- **REQUIRED TASK**:
Write out the items verbatim, beginning at the start of the items and stopping after the line that contains "[x=209, y=68]".

[Word and element location data]
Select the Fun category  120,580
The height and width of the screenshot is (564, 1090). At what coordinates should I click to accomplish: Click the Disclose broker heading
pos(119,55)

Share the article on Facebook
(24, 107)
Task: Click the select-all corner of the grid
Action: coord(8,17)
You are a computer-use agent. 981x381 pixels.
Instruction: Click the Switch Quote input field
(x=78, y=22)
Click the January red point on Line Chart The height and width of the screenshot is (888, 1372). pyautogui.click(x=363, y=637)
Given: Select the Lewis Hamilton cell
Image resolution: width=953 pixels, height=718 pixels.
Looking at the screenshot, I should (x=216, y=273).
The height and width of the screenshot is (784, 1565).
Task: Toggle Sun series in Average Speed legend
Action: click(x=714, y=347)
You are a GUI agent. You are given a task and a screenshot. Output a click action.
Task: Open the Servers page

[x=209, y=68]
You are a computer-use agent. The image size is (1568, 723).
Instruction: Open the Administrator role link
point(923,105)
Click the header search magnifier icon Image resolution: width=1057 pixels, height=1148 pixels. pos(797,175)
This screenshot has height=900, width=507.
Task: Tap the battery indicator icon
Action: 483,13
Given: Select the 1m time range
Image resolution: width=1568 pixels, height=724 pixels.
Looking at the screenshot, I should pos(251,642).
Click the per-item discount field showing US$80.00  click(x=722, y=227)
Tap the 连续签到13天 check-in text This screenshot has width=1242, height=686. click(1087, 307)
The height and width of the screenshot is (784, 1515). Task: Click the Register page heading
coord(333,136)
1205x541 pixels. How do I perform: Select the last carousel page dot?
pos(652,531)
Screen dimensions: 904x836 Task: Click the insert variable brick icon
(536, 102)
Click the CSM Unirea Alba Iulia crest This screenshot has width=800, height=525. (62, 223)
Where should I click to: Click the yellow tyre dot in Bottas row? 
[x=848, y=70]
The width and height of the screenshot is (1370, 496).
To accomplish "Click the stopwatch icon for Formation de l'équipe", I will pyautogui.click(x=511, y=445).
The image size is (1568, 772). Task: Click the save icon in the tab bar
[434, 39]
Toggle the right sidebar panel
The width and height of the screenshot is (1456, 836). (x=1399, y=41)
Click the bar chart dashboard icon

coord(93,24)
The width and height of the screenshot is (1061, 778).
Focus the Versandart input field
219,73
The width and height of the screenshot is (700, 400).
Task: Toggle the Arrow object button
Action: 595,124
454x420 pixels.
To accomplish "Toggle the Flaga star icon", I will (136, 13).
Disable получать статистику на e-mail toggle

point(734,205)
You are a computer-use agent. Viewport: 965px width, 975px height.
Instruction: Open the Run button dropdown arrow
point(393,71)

- **RESULT OF THE EXERCISE**:
Select the Fun category  120,580
The height and width of the screenshot is (564, 1090). At what coordinates should I click to accomplish: Click the Disclose broker heading
pos(119,55)

Share the article on Facebook
(24, 107)
Task: Click the select-all corner of the grid
Action: coord(8,17)
You are a computer-use agent. 981x381 pixels.
Instruction: Click the Switch Quote input field
(x=78, y=22)
Click the January red point on Line Chart The height and width of the screenshot is (888, 1372). pyautogui.click(x=363, y=637)
Given: Select the Lewis Hamilton cell
Image resolution: width=953 pixels, height=718 pixels.
Looking at the screenshot, I should (x=216, y=273).
The height and width of the screenshot is (784, 1565).
Task: Toggle Sun series in Average Speed legend
Action: click(x=714, y=347)
You are a GUI agent. You are given a task and a screenshot. Output a click action.
Task: Open the Servers page

[x=209, y=68]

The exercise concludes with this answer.